Whatever difficulties it faces, the authorities can also seriously investigate the killings of at least 82 protesters in Benghazi and Tripoli last year and prosecute those responsible. Despite the government’s promises, there’s no evidence that they have taken the most basic investigatory steps, like summoning witnesses. They may be limited in their capacity to prosecute, but at a minimum it should make the findings of its investigations public. It will put those responsible on notice that they will face justice one day.

The government should also make clear it represents all of Libya’s people, not just Arabs, but also Tuareg, Amazigh, Tabu, and other minority groups. Three years on, it has done little to end, let alone prosecute, an ongoing crime against humanity – the shameful forced displacement of 35,000 people from Tawergha and the destruction of their town by militias that accused the Tawerghans of supporting the Gaddafi side during the battle to oust him.

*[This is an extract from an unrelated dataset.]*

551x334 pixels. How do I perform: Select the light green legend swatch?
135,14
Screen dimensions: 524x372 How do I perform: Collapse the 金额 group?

We visited their camp in Tripoli and found women and children living in deplorable conditions in makeshift containers, packed six to a room. Rather than its shameful acquiescence, the international community could take measures to end this ongoing crime, such as sanctions against the responsible militia leaders. The least the international community should do, as an interim step, is to help identify a person of international standing to urge the militias to end their collective punishment of this community, and allow those who obviously had nothing to do with the fighting return home.

“This is a jungle, and here we have the law of the jungle,” one detainee told us. How soon the government can act to prove him wrong will determine the future of all Libyans.

Sarah Leah Whitson is the Executive Director of Human Rights Watch’s Middle East and North Africa Division.